(Stored data entries)
+ + + +

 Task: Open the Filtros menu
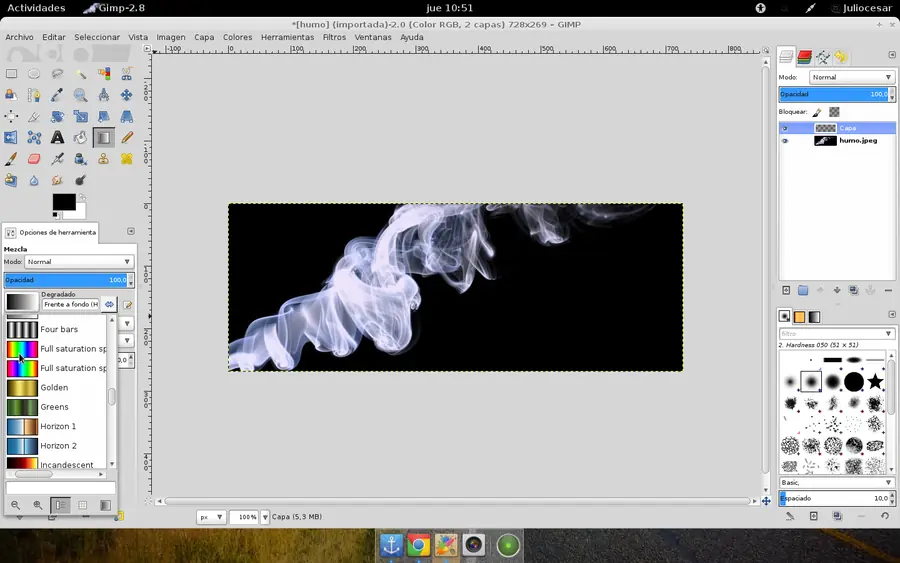tap(334, 37)
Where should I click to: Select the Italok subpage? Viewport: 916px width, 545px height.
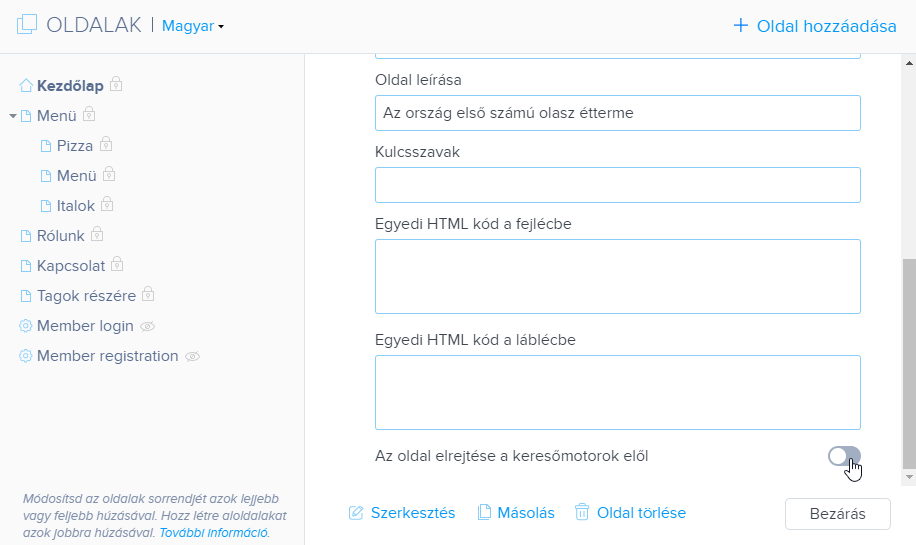[x=75, y=206]
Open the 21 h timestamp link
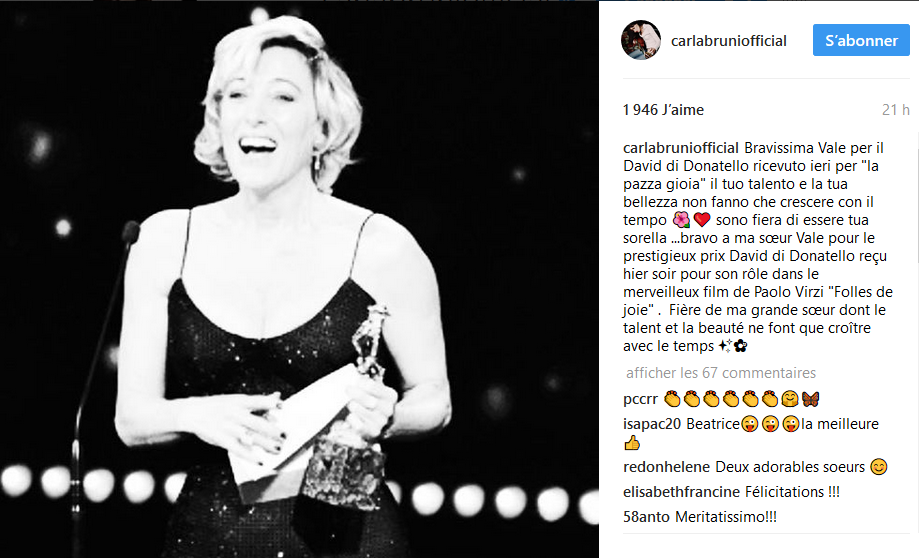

+ + + +

→ Your assignment: The data above must be copied exactly. Leave out the pictures.

→ Answer area:
 Task: Open the Filtros menu
tap(334, 37)
Where should I click to: Select the Italok subpage? Viewport: 916px width, 545px height.
[x=75, y=206]
Open the 21 h timestamp link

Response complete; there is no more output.